El hechicero levantó la mano.
– «Dejame terminar. No te estoy haciendo ningún regalo. Te estoy dando la oportunidad de negociar con las fuerzas de Sarunes en tu nombre y en el de tu trocito de tierra. La posición en el consejo es para darte el respaldo de los Señores Libres en caso de que las cosas se embrollen de verdad. Y eso sería algo que Sarunes debería valorar: todos los Señores Libres unidos plantando batalla a un único enemigo y no entre sí es algo que Hyperia nunca ha contemplado a lo largo de las eras. Todos los mercenarios y los soldados de las Marcas y los Fuertes bajo única bandera. Con los Cinco Compañeros al frente de una legión formada por todos los magos libres que sirven en la región. Casi deseo que las cosas se líen. Hace tiempo que no disfruto de una batalla digna de tal nombre.»

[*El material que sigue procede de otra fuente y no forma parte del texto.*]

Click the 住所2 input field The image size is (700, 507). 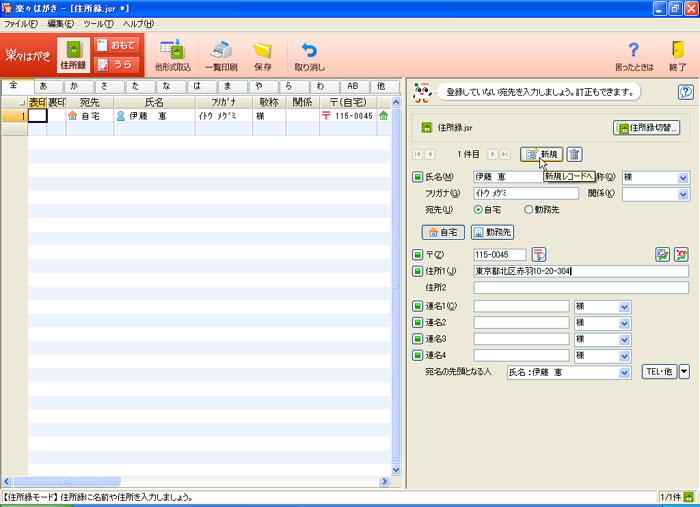(581, 288)
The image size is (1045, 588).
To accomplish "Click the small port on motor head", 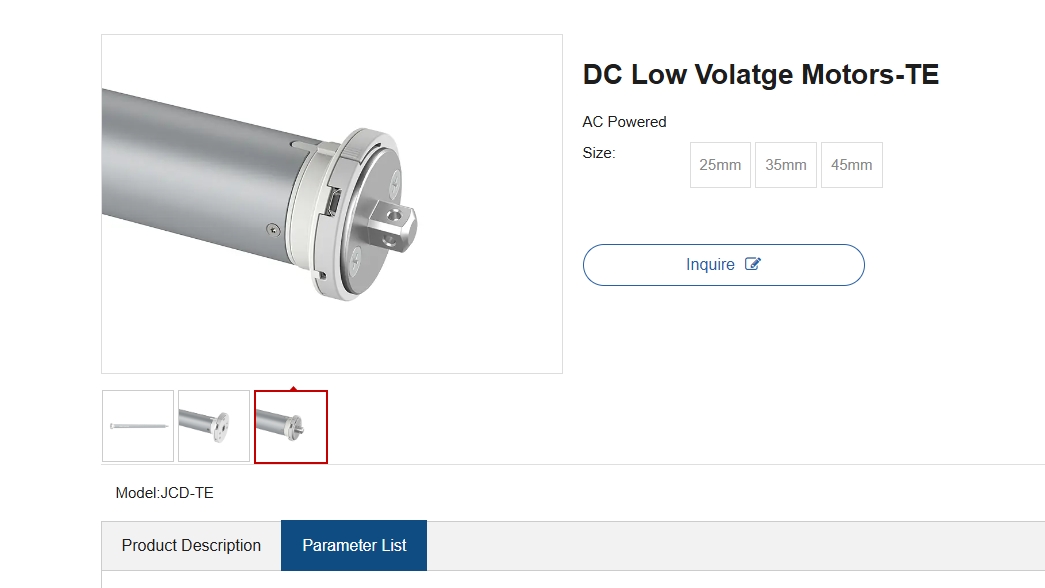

El viajero se quedó taciturno. Jugueteó con su copa.
– «No soy un señor.»
– «Tampoco lo has probado. Simplemente sería aplicar un poco de sentido común a las tareas que ya has ido realizando.»
– «¿Y la magia? Sabes que si no se practica, se pierde. Y es lo que domino y controlo…»
– «Rodeate de gente válida en la que puedas confiar. Magos, mercenarios, mayordomos… La magia quedará en segundo plano. Practicala para tí, pero paga como quisieras que te pagasen a tí por tus servicios. El primer señor de un asentamiento siempre se recuerda, tanto para bien como para mal. Es todo lo que puedo decirte. »
– «Pero…»
– «Este es el último pero que te permito. ¿Qué puedes perder? ¿La vida? Muchacho, lo que te viene encima de seguir tal y como hasta ahora es peor que la muerte. No hay peor sensación que la de que los vivos envidien a los muertos. Con los Señores, con los Milenarios, incluso con los perros de las Órdenes de Hechicería se puede negociar, sobornar, trampear e incluso, matar. Con Sarune no hay opciones. Toma lo que quiere. El resto muere.»
– «No puedo hacerme cargo de otras personas.»
– «Chico, la gente no es tonta. Si ven que flaqueas, no eres firme o tomas malas decisiones que les afectan, con las mismas se irán. Como te has ido tú de otros sitios. Como todo el mundo que tome alguna decisión. Hay que vivir con las consecuencias. Ganatelos primero con el oro. El respeto vendrá después. Tienes mi apoyo y decisión. Solo necesitas creertelo.»
Y el viajero, con el eco de esas últimas palabras retumbando en su mente, pestañeó un momento. Al volver a abrir los ojos se encontró de nuevo en su torre. Observando el conocido pero inexplorado infinito espacio de las Llanuras Eternas desde la altura. Por un momento, sorprendido de encontrarse de nuevo en casa, creyó que lo sucedido había sido un sueño. Pero, tras elevar la vista un momento para contemplar el viejo emblema del Sauce ondeando sobre el puesto, comprendió que su camino estaba trazado.
En el mástil ondeaba una enseña con una calavera dorada con ojos de fuego.
Y el viajero sonrió por primera vez en mucho tiempo.